● **WHAT YOU ARE ASKED TO DO**: Once the line containing "гастроэнтерология (183, 222)" is found in the entries below, restate it and each following line word for word, stopping after the line containing "Feliratkozom! (231, 1330)".

*** Opening of DATA TO PROCESS ***

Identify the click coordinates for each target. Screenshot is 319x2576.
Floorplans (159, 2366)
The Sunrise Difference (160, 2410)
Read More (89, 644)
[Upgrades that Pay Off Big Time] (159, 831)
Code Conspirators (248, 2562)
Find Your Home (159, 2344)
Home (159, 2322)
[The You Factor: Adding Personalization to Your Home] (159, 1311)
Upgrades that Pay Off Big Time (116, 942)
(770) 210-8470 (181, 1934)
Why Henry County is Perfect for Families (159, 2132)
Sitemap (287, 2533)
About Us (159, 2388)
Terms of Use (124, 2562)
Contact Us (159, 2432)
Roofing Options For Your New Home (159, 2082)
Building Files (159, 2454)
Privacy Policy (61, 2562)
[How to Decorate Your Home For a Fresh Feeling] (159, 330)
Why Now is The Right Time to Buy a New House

*** Close of DATA TO PROCESS ***
*** Opening of DATA TO PROCESS ***

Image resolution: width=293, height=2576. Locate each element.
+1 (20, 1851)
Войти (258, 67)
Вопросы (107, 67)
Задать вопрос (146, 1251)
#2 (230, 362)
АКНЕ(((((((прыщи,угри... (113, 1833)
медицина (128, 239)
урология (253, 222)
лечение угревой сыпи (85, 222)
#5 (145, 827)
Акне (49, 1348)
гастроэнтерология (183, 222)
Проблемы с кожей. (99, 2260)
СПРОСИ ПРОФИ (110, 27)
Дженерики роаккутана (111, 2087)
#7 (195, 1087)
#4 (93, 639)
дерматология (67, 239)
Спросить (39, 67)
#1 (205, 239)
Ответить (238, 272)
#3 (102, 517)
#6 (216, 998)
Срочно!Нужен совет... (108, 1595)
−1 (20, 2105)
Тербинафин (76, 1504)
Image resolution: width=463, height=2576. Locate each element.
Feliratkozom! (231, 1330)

*** Close of DATA TO PROCESS ***

● **RESULT OF THE TASK**:
гастроэнтерология (183, 222)
Проблемы с кожей. (99, 2260)
СПРОСИ ПРОФИ (110, 27)
Дженерики роаккутана (111, 2087)
#7 (195, 1087)
#4 (93, 639)
дерматология (67, 239)
Спросить (39, 67)
#1 (205, 239)
Ответить (238, 272)
#3 (102, 517)
#6 (216, 998)
Срочно!Нужен совет... (108, 1595)
−1 (20, 2105)
Тербинафин (76, 1504)
Image resolution: width=463, height=2576. Locate each element.
Feliratkozom! (231, 1330)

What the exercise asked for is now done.